### Description of the task
Rewrite the material starting at the line containing "This screenshot has" and ending at the last line, swapping "screenshot" for "image" and keeping everything else unchanged. Return only those lines, without the pictures.

### Exercise data
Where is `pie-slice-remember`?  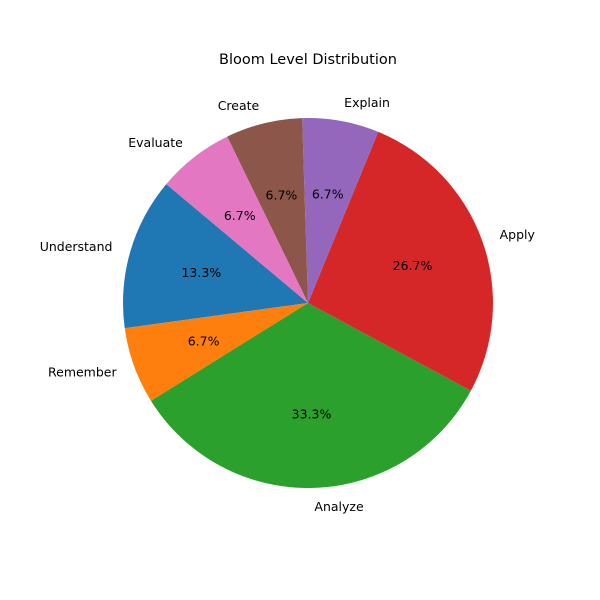 pie-slice-remember is located at coordinates (216, 352).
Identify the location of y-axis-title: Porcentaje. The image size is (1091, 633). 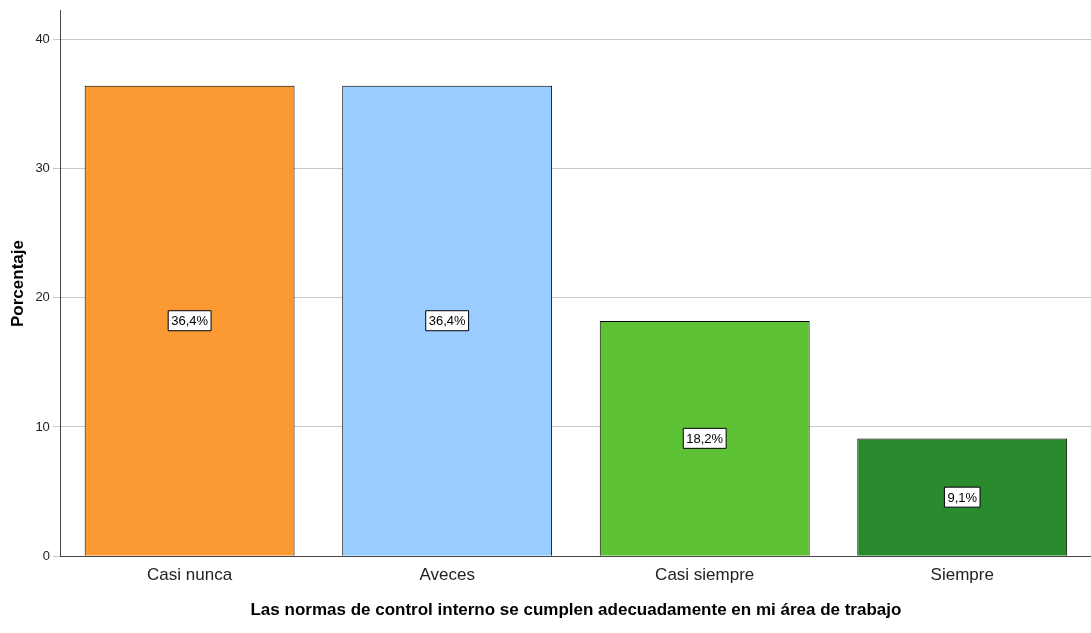
(17, 284).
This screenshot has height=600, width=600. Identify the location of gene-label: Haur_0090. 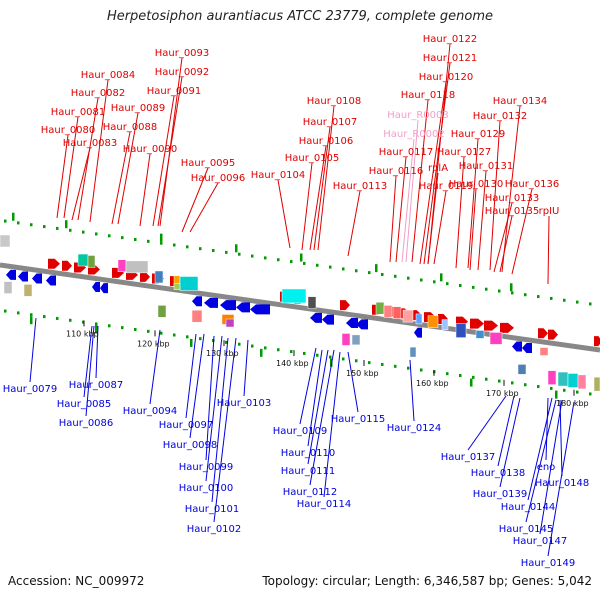
(150, 150).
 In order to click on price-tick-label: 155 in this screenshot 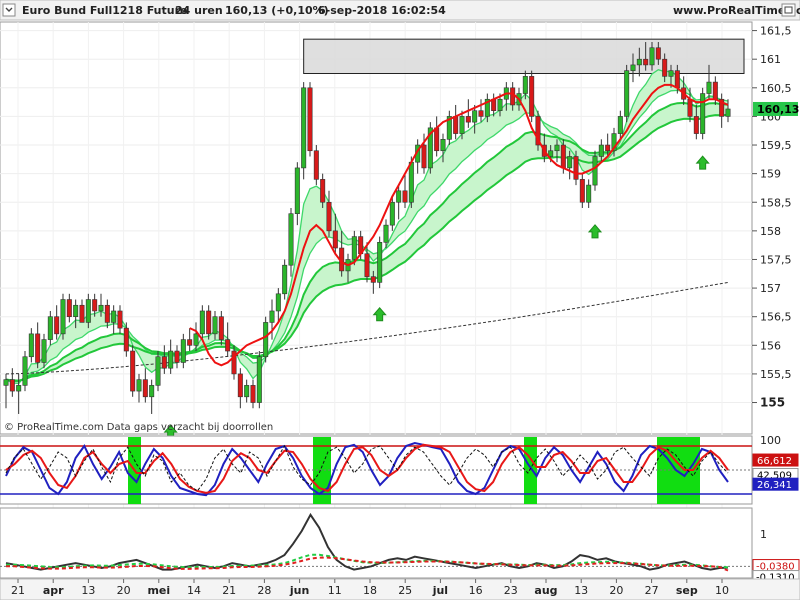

### Solved problem
This image has height=600, width=600. Identify the location of gene-label: Haur_0090. 
(150, 150).
 In order to click on price-tick-label: 155 in this image 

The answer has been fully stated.